Thirty-five percent of patients missed one or more visits in the first six months on treatment, increasing their risk of poorer outcomes. These patients could be targeted for additional adherence counselling to help improve ART outcomes.

Background

Expansion of antiretroviral therapy (ART) treatment programmes in resource-limited settings has helped to substantially improve patient outcomes on ART [1]; however, programmatic outcomes, such as death and loss to follow up, still remain high when compared with industrialized countries [24].

In order to help improve overall treatment outcomes, treatment providers need to focus retention efforts on ART patients who are at increased risk of poor clinical outcomes and becoming lost to follow up. HIV clinics in resource-limited settings continue to struggle to keep patients in care and adhering to treatment in the early stages of ART [48], with high mortality among patients who leave care [9, 10]. Adhering to the required treatment schedule early on in care can be difficult, but may be an important step in maintaining long-term retention, adherence and reductions in morbidity and mortality. Previous studies have shown that poor adherence to treatment regimens [1113] and medical appointments soon after initiating treatment can decrease the overall effectiveness of ART [1421], but it is not clear if these early missed visits have any longer term effects.

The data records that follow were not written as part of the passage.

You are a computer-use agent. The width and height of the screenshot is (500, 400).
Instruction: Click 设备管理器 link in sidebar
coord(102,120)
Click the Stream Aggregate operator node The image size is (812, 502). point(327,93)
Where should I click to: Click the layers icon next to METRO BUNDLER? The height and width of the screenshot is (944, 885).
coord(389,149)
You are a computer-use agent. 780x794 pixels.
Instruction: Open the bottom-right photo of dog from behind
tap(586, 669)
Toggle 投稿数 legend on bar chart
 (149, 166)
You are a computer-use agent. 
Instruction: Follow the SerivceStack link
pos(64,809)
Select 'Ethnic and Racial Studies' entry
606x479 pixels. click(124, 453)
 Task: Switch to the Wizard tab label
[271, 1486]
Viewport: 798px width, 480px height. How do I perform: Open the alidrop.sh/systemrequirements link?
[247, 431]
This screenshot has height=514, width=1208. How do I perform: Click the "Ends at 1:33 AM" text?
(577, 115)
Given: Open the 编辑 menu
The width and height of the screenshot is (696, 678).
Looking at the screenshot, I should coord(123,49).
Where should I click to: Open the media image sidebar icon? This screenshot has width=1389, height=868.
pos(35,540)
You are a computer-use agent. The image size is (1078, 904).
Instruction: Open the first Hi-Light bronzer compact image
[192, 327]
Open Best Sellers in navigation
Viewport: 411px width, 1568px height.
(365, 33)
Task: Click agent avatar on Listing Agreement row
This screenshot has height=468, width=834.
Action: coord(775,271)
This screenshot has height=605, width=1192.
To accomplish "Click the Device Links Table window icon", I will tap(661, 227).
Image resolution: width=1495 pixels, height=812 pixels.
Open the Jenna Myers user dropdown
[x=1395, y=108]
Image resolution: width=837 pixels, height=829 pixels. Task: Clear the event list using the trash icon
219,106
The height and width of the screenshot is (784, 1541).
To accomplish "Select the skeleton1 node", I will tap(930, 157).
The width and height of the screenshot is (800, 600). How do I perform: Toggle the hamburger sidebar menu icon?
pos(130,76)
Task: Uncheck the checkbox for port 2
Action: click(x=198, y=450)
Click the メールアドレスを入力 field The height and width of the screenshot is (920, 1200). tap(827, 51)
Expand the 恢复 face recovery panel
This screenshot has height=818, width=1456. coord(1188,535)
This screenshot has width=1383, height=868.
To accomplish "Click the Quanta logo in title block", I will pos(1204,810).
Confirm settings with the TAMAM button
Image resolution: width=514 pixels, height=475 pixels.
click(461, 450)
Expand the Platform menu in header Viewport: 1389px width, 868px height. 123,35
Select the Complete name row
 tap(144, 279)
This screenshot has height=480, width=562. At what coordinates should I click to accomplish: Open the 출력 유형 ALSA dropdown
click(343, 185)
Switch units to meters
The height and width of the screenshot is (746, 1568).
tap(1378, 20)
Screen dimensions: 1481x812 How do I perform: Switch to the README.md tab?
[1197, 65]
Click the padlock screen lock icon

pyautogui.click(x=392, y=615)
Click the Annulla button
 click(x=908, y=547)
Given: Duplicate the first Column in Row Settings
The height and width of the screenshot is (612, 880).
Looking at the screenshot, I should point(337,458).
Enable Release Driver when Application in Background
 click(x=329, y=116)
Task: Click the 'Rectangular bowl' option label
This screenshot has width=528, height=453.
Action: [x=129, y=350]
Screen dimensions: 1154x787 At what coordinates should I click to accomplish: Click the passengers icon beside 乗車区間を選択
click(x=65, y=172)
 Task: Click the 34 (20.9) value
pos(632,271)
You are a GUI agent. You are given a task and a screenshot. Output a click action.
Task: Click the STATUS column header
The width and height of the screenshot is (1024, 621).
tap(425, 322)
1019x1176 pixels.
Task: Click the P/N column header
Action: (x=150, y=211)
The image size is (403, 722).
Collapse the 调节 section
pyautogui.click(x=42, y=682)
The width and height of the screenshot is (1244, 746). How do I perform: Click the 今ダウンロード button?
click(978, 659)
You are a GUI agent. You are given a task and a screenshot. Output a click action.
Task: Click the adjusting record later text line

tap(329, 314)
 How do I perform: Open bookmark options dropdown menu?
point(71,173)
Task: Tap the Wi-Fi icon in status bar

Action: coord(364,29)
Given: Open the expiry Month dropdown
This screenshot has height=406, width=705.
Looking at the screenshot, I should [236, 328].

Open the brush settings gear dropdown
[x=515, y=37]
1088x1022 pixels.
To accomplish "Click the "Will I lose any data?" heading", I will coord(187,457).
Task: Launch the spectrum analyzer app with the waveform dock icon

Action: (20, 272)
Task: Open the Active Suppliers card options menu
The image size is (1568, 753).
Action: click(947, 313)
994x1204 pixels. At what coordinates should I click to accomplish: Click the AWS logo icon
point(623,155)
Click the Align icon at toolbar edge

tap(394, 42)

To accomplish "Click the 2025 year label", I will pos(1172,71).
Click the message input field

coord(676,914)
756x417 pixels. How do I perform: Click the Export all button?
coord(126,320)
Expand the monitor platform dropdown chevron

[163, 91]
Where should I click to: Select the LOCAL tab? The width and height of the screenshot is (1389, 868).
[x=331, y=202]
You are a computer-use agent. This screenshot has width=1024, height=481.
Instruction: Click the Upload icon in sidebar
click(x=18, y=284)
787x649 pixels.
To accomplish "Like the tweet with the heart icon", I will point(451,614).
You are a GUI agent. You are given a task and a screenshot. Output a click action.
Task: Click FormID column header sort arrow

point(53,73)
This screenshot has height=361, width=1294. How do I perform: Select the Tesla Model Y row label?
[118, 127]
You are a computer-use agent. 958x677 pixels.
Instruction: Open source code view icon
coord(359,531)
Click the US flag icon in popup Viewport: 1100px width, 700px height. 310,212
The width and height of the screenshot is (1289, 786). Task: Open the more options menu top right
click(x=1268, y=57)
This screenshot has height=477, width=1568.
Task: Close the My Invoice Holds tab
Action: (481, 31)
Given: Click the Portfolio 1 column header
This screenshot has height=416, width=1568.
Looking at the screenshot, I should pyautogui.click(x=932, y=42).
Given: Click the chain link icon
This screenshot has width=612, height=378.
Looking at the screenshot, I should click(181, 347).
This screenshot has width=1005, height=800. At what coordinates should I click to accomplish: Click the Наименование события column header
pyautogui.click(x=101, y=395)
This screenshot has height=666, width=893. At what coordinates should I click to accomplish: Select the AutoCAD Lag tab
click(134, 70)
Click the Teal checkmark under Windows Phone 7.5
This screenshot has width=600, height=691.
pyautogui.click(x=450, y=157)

Because late presentation for ART is so common [22], identifying patients who are not attending scheduled clinic appointments on time and developing strategies directed at keeping them in care and adhering to treatment is critical to improving long-term outcomes. Although several studies have looked at the association between missed visits and patient outcomes, few have evaluated this relationship in a resource-limited setting and none have looked at the long-term effects of missed visits early on in treatment. We hypothesized that those HIV-positive patients, who miss visits in the first six months of treatment, but return to care, will be at increased risk of death and loss to follow up, and have poorer immunological and virologic outcomes when compared with patients with perfect appointment attendance.

Methods

Cohort description

This retrospective cohort study was conducted in the Themba Lethu Clinic in Johannesburg, South Africa. Themba Lethu is one of the largest ART clinics in South Africa, with more than 26,500 patients enrolled in care since April 2004, more than 17,700 of whom have initiated ART. The clinic staff provides care according to South African national Department of Health guidelines [23]. Patient data used in this analysis is extracted from an electronic patient record system, called TherapyEdge-HIV™.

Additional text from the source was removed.